Le secret des espagnols pour être heureux

L'attitude face à la vie des Espagnols les différencie des autres cultures et leur apporte des bénéfices leur vie durant.

16 MAI 2018 · Lecture : min.
Le secret des espagnols pour être heureux

Vous avez certainement pu voir ces mots dernièrement : hygge, ikigai, fika, lagom, oosouji... Ils décrivent des philosophies de vie nordiques et orientales supposées garantir le bonheur. Ils ont donné naissance à pléthore d'articles et ont inspiré énormément de livres.
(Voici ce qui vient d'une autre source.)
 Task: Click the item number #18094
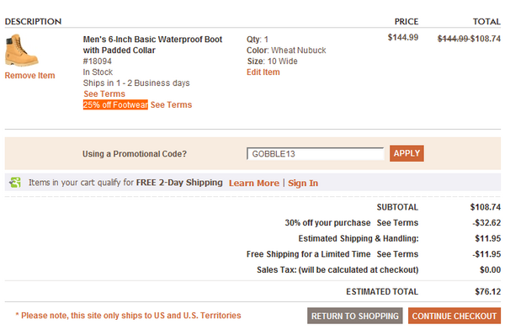point(98,61)
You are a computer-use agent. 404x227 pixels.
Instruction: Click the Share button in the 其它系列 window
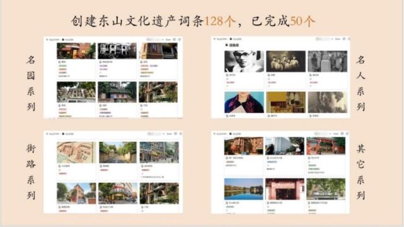pyautogui.click(x=336, y=133)

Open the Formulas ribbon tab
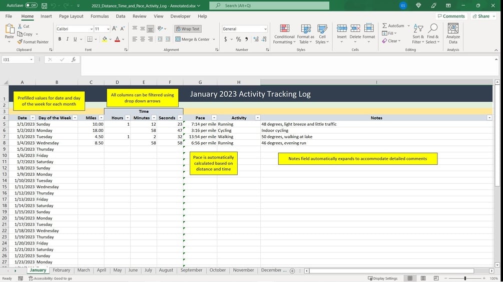tap(100, 16)
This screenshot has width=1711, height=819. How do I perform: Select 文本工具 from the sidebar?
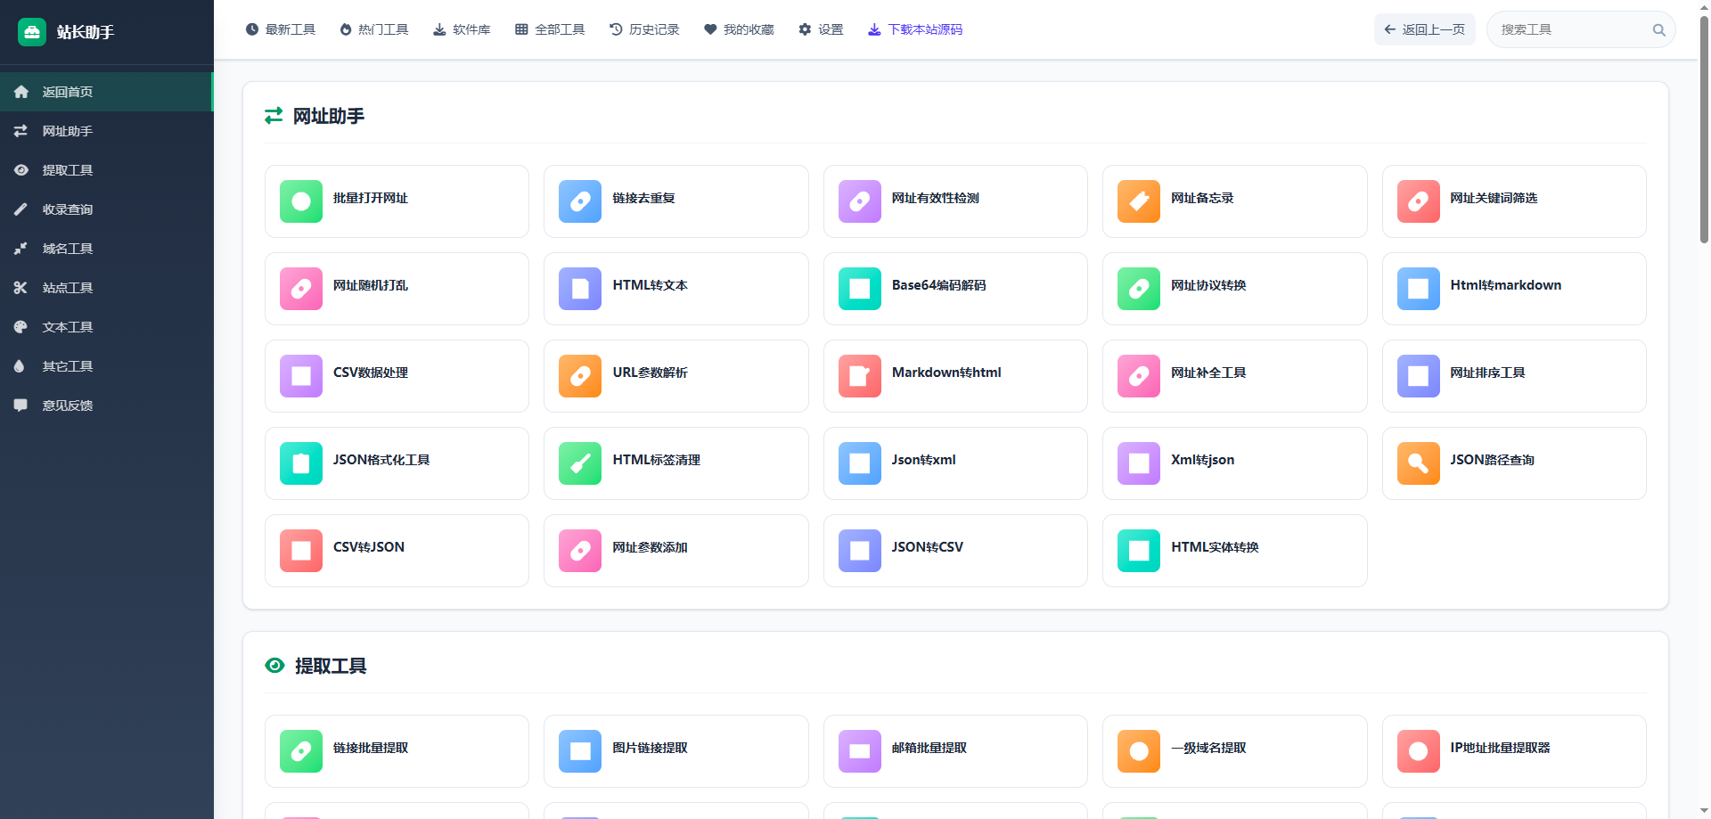(x=68, y=327)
Nous collectionnons les philosophies d'autres pays pour essayer d'être meilleurs, pour nous sentir mieux au quotidien. Comme des explorateurs des temps modernes qui, plutôt que de ramener des plantes, meubles et animaux de contrées lointaines, découvrent de nouveaux modes de vie. Mais, sans nécessité de survoler des continents, nos voisins sont aussi de belles sources d'inspiration.

Pour les espagnols, le monde est soutenu par quatre piliers : plaisir, contentement, divertissement et allégresse. Quatre mots que, justement, l'Académie Royale Espagnole utilise pour définir un joli terme, un peu désuet, que l'on revendiquer pour baptiser cette sensibilité espagnole : "holganza", l'oisiveté. Ce terme se réfère aussi au repos et à l'absence de travail (à ne pas confondre avec "holgazán", qui signifie "fainéant"), ce qui rappelle l'idée de la sieste si chère à l'Espagne.

Comme le résume le psychologue spécialisé en rigologie (thérapie par le rire) José Elías Fernández González, directeur du Centre Joselías de Madrid :

"Si l'Espagne peut exporter quelque chose dans le monde, c'est bien son bonheur, son humour, son allégresse qui naissent de notre soleil, de notre proximité et de la parole avec les autres".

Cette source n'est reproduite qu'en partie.